Now Comes The Hard Part
By Captain Paul Darby (QRRFISH1), Shalimar, FL

I most always tell my students that controlling the loop, is likely the most difficult thing you will ever have to learn and understand with a fly rod.

That's because everything else is an add-on to the first understanding. The basic stroke is the foundation of all that follows. It is also for many the most physically taxing at first and there are a number of valid reasons for that. First you're venturing into a whole new chapter of fishing, you're stepping out of your comfort zone and knowledge base, or so you presume. That brings on a level of stress.

Stress will cause you to over flex your muscles, griping the rod too tightly. Thereby causing fatigue, when this happens, take a break. It seems from all the repetitive questions I see popping up on bulletin boards through out the net, that far too many people starting the fly rod think themselves to be without any working knowledge or personal insights pertaining to the operation of a fly rod. This is of course totally untrue, you know far more than what you may believe.

So relax already. Fact of the matter is the more relaxed and compact you become in the upper torso, the better control you're going to exercise. With some string pulled off the lever, about 15 to 25 ft will do just fine. Add a small tuft of yarn attached to the leader. (It's more fun to get smacked by that than a hook-laden fly).

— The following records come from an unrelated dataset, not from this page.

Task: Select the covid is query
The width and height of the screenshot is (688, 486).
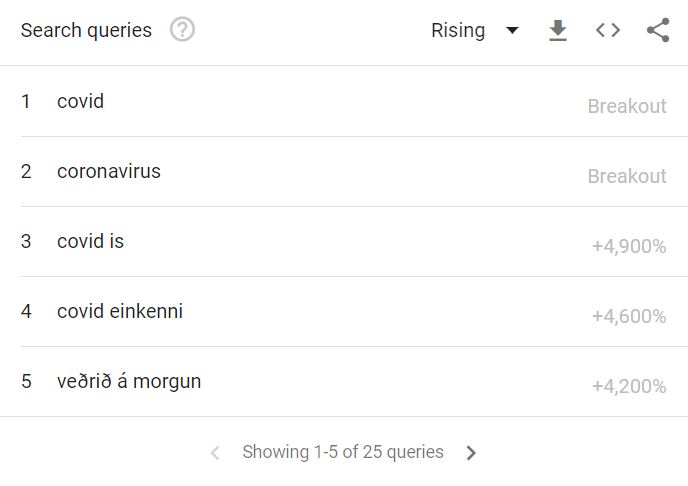Action: pyautogui.click(x=90, y=241)
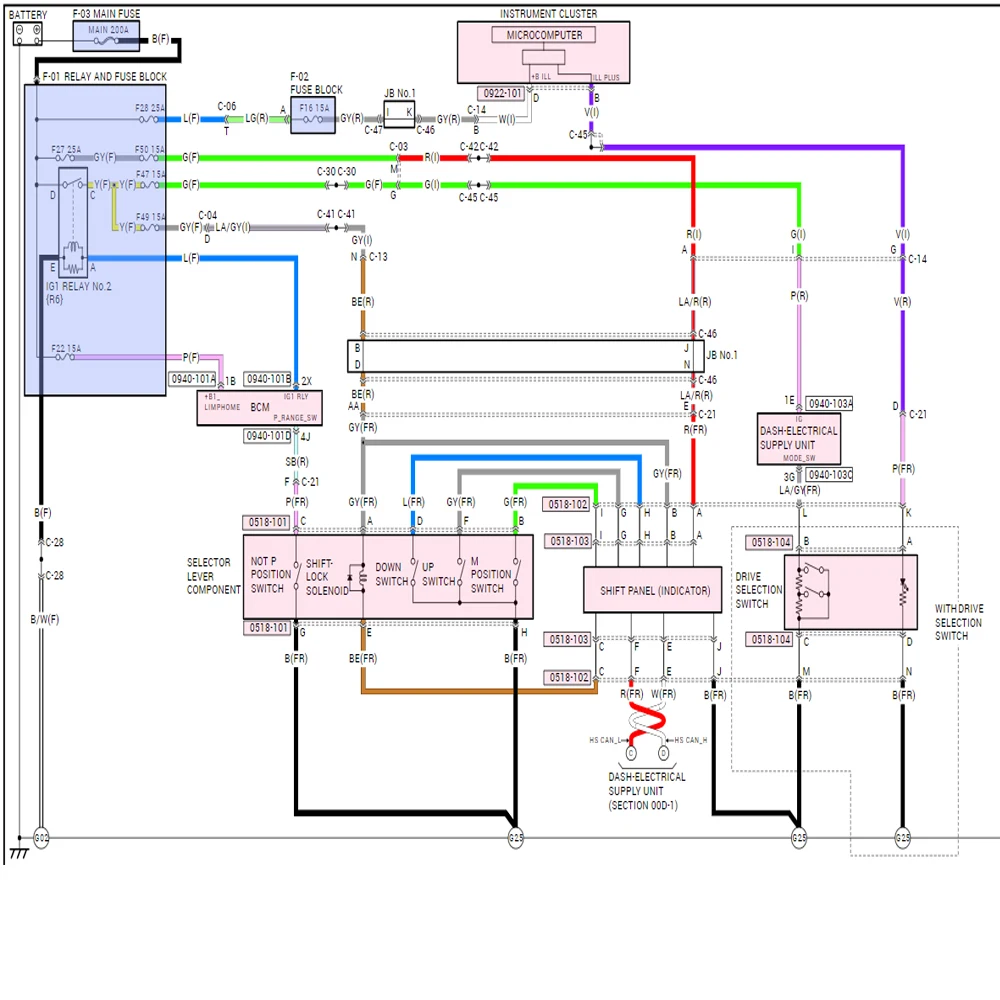Click connector label 0940-103A
Viewport: 1000px width, 1000px height.
pyautogui.click(x=829, y=404)
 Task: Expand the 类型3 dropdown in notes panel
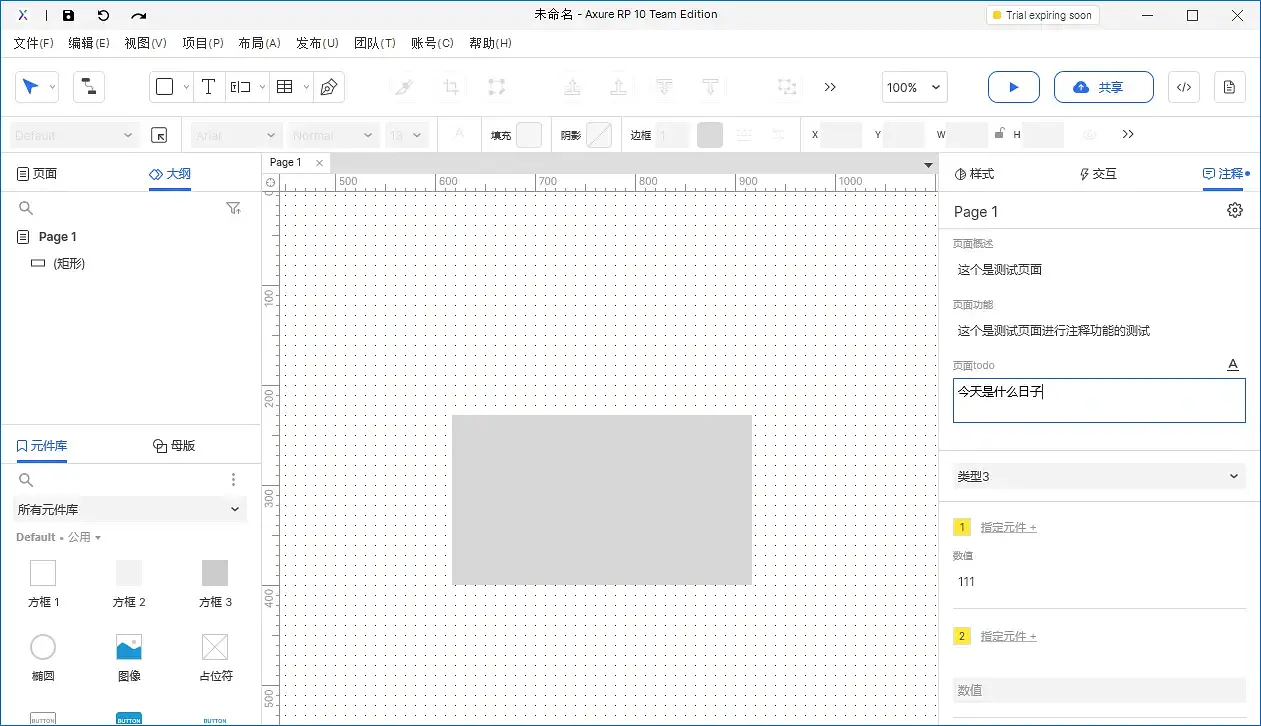1099,477
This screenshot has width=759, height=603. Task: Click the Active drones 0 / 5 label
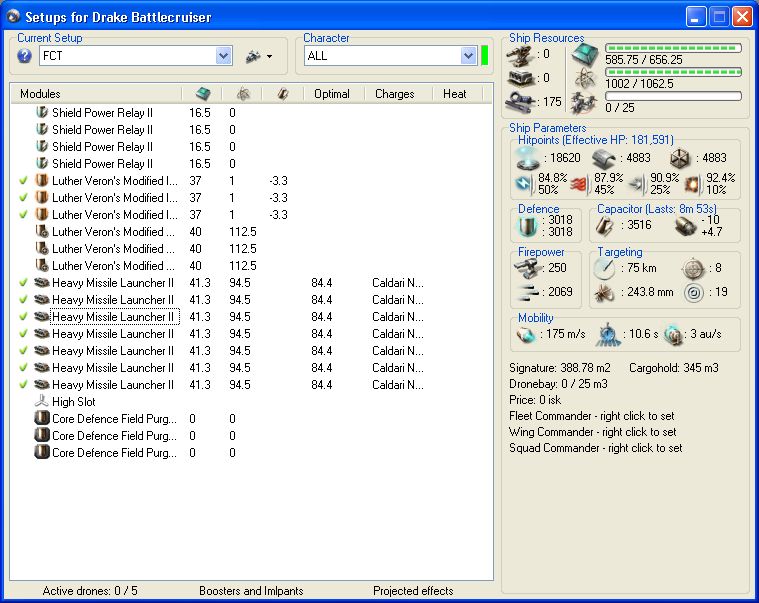[90, 591]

Now give that lever a swing and watch the line react. The path you choose to move the lever thru is reflected in the line's path thru the air. The longer the movement of the lever thru an arch, the more energy you will have to expend, moving the line. And the more difficult it will be to maintain a controlled presentation of the fly. The shorter the stroke, the tighter the loop, the tighter the loop the higher the efficiency of your efforts. It's a case of less is actually more.

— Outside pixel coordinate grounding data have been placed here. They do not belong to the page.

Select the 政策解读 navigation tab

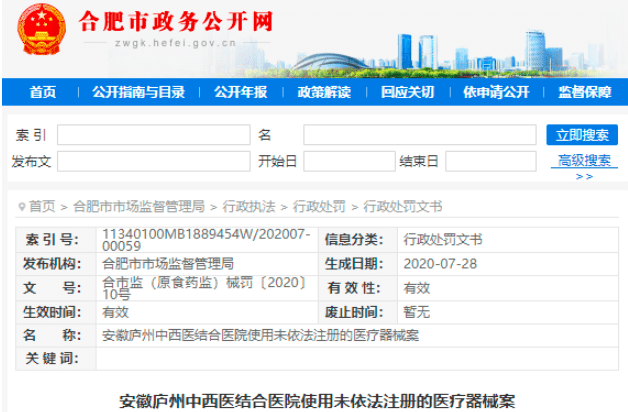[324, 92]
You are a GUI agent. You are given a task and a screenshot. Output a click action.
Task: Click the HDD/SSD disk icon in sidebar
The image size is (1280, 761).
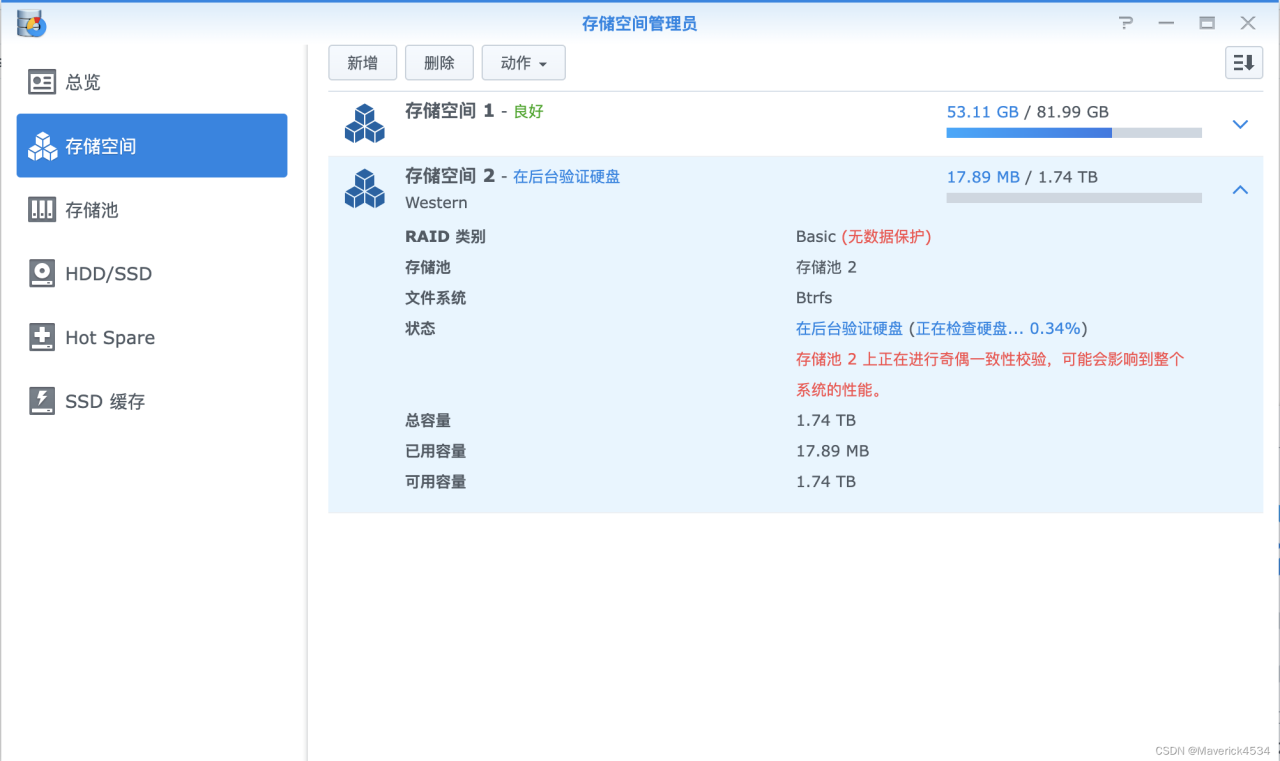click(x=42, y=274)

This higher efficiency is easy to spot. The shorter the stroke the faster the line travels due to compression of energy and less resistance to the line cutting thru the air. The smaller the loop, the less leading forward edge you're presenting.

Remember the length of the lever multiplies every action you commit to the lever. Because it's so easy for us to overpower the fly rod, the hard part is holding it back or lowering the power. What you want to do is aim your energy by controlling your efforts with understanding and personal judgement.

Why do you think most fly rod perfessers, and no, that's not a misspelling, it's a southern name for old, distinguished portly gentlemen, who mostly wears baseball caps, mesh back mind you, can ramble on seemingly forever and just as you think he's going to get to the point, draws another breath and continues. Could be mistaken for a cast member from Hee-Haw, but don't let that fool you. He didn't get to that shape by over working a fly rod. Which I consider to be a wonderful weight loss program, if you fish with it long enough and hard enough with poor technique.

Up to this point I've talked about control factors, understanding, and taking charge. What I've been doing, is trying help you change your points of reference as they relate to the fly rod. The truth is, that the fly rod is unlike any other fishing tackle. It needs to be seen in its own way and understood in your own language. To put this idea of personal language together with personal truth, let me explain how I came to my understanding.

There is only one grip on a fly rod, thus only one operator at a time. If there is to be any slight of hand movements involved, mine will be the hand that performs them. Even 'tho in my youth I may have denied any knowledge of my hand being in that cookie jar, Mom knew that if she were to smack that hand I'd most likely be the one getting the message. It was worth ever bit, them was good cookies.

Point being that I believed what I felt.

Just as I believe what I see when I'm the one performing the task at hand when I draw the rod back and form the loop, push the rod forward and form the loop. That's what I saw, that's what I felt. That's the truth to me. I drew the rod and formed the loop, then pushed the rod and formed the loop. 'I', did not speed up and stop. That's what the fly rod did. Semantics you say? Fine by me, you can pretend to be an inanimate object. Heck as far as I'm concerned if you wish to mentally transpose yourself with the fly rod, I got no dog in that fight. But, I've found most people prefer to take control of the formation of the loop. To direct their energies along a path that is most beneficial to their purpose.

The act of controlling the formation of the loop is really rather simple when you consider the fly rod as a lever. Subject to the properties of a lever, coupled to the decision making rational thought processes of the operator.

Well there you have it, the secret to my success as an instructor. I talk to people and help them understand how to use a tool.